-- What you are asked to do --
Print the lines below word for word, with nothing changed.

>> START Recorded data

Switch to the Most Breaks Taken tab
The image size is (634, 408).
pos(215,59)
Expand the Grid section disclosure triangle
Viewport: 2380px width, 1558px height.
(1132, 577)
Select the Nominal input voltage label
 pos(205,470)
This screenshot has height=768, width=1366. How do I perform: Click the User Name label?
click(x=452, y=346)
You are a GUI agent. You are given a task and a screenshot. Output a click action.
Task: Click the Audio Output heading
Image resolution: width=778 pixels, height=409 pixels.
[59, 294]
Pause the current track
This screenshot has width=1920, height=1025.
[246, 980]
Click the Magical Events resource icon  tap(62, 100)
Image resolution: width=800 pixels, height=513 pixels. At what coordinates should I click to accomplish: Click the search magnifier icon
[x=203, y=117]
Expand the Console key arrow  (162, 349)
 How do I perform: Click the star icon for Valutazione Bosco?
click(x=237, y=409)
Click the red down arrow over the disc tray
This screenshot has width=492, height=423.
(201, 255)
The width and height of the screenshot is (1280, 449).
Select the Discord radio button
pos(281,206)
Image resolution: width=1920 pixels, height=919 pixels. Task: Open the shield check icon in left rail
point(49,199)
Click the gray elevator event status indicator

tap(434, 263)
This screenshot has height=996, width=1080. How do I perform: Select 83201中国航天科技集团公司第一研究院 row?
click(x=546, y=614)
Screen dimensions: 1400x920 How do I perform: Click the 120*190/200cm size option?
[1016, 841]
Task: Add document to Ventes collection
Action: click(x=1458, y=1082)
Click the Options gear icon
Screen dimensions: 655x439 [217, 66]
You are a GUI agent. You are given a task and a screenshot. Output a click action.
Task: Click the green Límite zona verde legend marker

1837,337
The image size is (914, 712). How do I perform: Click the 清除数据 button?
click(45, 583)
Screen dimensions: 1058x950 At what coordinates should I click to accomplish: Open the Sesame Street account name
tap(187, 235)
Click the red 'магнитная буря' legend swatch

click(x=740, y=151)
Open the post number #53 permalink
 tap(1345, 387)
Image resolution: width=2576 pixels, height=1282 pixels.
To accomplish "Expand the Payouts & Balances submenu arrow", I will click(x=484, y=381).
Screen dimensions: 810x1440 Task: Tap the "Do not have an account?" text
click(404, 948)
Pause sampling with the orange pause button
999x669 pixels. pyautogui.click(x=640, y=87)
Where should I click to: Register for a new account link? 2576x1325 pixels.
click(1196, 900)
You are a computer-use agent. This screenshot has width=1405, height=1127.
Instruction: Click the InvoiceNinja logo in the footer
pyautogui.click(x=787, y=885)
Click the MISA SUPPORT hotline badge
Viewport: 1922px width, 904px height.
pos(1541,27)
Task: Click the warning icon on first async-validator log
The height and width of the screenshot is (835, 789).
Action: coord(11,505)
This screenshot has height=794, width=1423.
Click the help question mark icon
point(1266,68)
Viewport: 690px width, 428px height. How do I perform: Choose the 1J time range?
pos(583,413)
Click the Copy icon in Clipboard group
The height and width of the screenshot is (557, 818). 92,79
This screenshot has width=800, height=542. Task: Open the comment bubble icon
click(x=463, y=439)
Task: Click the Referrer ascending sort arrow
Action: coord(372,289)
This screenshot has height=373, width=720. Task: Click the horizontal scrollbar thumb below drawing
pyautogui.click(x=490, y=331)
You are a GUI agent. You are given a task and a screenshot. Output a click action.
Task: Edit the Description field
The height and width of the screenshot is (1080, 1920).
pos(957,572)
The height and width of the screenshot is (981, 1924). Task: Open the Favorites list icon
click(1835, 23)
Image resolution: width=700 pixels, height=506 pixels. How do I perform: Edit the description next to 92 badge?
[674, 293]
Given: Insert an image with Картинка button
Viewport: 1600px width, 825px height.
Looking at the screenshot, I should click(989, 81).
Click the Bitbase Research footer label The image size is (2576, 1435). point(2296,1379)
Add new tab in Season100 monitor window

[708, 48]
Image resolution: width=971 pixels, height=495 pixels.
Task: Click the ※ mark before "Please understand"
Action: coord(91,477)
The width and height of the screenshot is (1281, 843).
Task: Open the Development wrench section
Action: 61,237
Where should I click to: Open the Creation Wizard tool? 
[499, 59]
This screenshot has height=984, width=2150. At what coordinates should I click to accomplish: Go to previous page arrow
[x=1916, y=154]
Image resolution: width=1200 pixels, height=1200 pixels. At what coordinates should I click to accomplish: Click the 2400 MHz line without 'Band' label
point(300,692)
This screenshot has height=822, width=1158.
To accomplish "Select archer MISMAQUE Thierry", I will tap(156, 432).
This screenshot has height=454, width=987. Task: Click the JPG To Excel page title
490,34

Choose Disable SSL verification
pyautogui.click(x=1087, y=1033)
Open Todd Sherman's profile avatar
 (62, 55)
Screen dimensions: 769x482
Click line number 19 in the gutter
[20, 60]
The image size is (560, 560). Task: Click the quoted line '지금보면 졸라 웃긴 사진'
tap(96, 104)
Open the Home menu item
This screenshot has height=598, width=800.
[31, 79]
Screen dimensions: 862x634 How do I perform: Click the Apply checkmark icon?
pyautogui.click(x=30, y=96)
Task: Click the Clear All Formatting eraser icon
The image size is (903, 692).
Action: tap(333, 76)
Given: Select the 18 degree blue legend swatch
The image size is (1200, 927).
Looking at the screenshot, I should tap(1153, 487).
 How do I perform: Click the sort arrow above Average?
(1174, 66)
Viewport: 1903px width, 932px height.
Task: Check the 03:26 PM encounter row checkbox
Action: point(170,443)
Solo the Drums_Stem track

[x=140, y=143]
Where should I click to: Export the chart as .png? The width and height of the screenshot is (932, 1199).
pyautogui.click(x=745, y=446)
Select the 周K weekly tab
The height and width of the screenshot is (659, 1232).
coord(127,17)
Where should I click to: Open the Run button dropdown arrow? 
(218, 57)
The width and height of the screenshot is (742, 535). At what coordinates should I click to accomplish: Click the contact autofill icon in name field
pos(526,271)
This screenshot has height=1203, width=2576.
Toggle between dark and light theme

>> END Recorded data

-- Exercise solution --
Switch to the Most Breaks Taken tab
The image size is (634, 408).
pos(215,59)
Expand the Grid section disclosure triangle
Viewport: 2380px width, 1558px height.
(1132, 577)
Select the Nominal input voltage label
 pos(205,470)
This screenshot has height=768, width=1366. How do I perform: Click the User Name label?
click(x=452, y=346)
You are a GUI agent. You are given a task and a screenshot. Output a click action.
Task: Click the Audio Output heading
Image resolution: width=778 pixels, height=409 pixels.
[59, 294]
Pause the current track
This screenshot has width=1920, height=1025.
[246, 980]
Click the Magical Events resource icon  tap(62, 100)
Image resolution: width=800 pixels, height=513 pixels. At what coordinates should I click to accomplish: Click the search magnifier icon
[x=203, y=117]
Expand the Console key arrow  (162, 349)
 How do I perform: Click the star icon for Valutazione Bosco?
click(x=237, y=409)
Click the red down arrow over the disc tray
This screenshot has width=492, height=423.
(201, 255)
The width and height of the screenshot is (1280, 449).
Select the Discord radio button
pos(281,206)
Image resolution: width=1920 pixels, height=919 pixels. Task: Open the shield check icon in left rail
point(49,199)
Click the gray elevator event status indicator

tap(434, 263)
This screenshot has height=996, width=1080. How do I perform: Select 83201中国航天科技集团公司第一研究院 row?
click(x=546, y=614)
Screen dimensions: 1400x920 How do I perform: Click the 120*190/200cm size option?
[1016, 841]
Task: Add document to Ventes collection
Action: click(x=1458, y=1082)
Click the Options gear icon
Screen dimensions: 655x439 [217, 66]
You are a GUI agent. You are given a task and a screenshot. Output a click action.
Task: Click the green Límite zona verde legend marker

1837,337
The image size is (914, 712). How do I perform: Click the 清除数据 button?
click(45, 583)
Screen dimensions: 1058x950 At what coordinates should I click to accomplish: Open the Sesame Street account name
tap(187, 235)
Click the red 'магнитная буря' legend swatch

click(x=740, y=151)
Open the post number #53 permalink
 tap(1345, 387)
Image resolution: width=2576 pixels, height=1282 pixels.
To accomplish "Expand the Payouts & Balances submenu arrow", I will click(x=484, y=381).
Screen dimensions: 810x1440 Task: Tap the "Do not have an account?" text
click(404, 948)
Pause sampling with the orange pause button
999x669 pixels. pyautogui.click(x=640, y=87)
Where should I click to: Register for a new account link? 2576x1325 pixels.
click(1196, 900)
You are a computer-use agent. This screenshot has width=1405, height=1127.
Instruction: Click the InvoiceNinja logo in the footer
pyautogui.click(x=787, y=885)
Click the MISA SUPPORT hotline badge
Viewport: 1922px width, 904px height.
pos(1541,27)
Task: Click the warning icon on first async-validator log
The height and width of the screenshot is (835, 789).
Action: coord(11,505)
This screenshot has height=794, width=1423.
Click the help question mark icon
point(1266,68)
Viewport: 690px width, 428px height. How do I perform: Choose the 1J time range?
pos(583,413)
Click the Copy icon in Clipboard group
The height and width of the screenshot is (557, 818). 92,79
This screenshot has width=800, height=542. Task: Open the comment bubble icon
click(x=463, y=439)
Task: Click the Referrer ascending sort arrow
Action: coord(372,289)
This screenshot has height=373, width=720. Task: Click the horizontal scrollbar thumb below drawing
pyautogui.click(x=490, y=331)
You are a GUI agent. You are given a task and a screenshot. Output a click action.
Task: Edit the Description field
The height and width of the screenshot is (1080, 1920).
pos(957,572)
The height and width of the screenshot is (981, 1924). Task: Open the Favorites list icon
click(1835, 23)
Image resolution: width=700 pixels, height=506 pixels. How do I perform: Edit the description next to 92 badge?
[674, 293]
Given: Insert an image with Картинка button
Viewport: 1600px width, 825px height.
Looking at the screenshot, I should click(989, 81).
Click the Bitbase Research footer label The image size is (2576, 1435). point(2296,1379)
Add new tab in Season100 monitor window

[708, 48]
Image resolution: width=971 pixels, height=495 pixels.
Task: Click the ※ mark before "Please understand"
Action: coord(91,477)
The width and height of the screenshot is (1281, 843).
Task: Open the Development wrench section
Action: 61,237
Where should I click to: Open the Creation Wizard tool? 
[499, 59]
This screenshot has height=984, width=2150. At what coordinates should I click to accomplish: Go to previous page arrow
[x=1916, y=154]
Image resolution: width=1200 pixels, height=1200 pixels. At what coordinates should I click to accomplish: Click the 2400 MHz line without 'Band' label
point(300,692)
This screenshot has height=822, width=1158.
To accomplish "Select archer MISMAQUE Thierry", I will tap(156, 432).
This screenshot has height=454, width=987. Task: Click the JPG To Excel page title
490,34

Choose Disable SSL verification
pyautogui.click(x=1087, y=1033)
Open Todd Sherman's profile avatar
 (62, 55)
Screen dimensions: 769x482
Click line number 19 in the gutter
[20, 60]
The image size is (560, 560). Task: Click the quoted line '지금보면 졸라 웃긴 사진'
tap(96, 104)
Open the Home menu item
This screenshot has height=598, width=800.
[31, 79]
Screen dimensions: 862x634 How do I perform: Click the Apply checkmark icon?
pyautogui.click(x=30, y=96)
Task: Click the Clear All Formatting eraser icon
The image size is (903, 692).
Action: tap(333, 76)
Given: Select the 18 degree blue legend swatch
The image size is (1200, 927).
Looking at the screenshot, I should tap(1153, 487).
 How do I perform: Click the sort arrow above Average?
(1174, 66)
Viewport: 1903px width, 932px height.
Task: Check the 03:26 PM encounter row checkbox
Action: point(170,443)
Solo the Drums_Stem track

[x=140, y=143]
Where should I click to: Export the chart as .png? The width and height of the screenshot is (932, 1199).
pyautogui.click(x=745, y=446)
Select the 周K weekly tab
The height and width of the screenshot is (659, 1232).
coord(127,17)
Where should I click to: Open the Run button dropdown arrow? 
(218, 57)
The width and height of the screenshot is (742, 535). At what coordinates should I click to accomplish: Click the contact autofill icon in name field
pos(526,271)
This screenshot has height=1203, width=2576.
Toggle between dark and light theme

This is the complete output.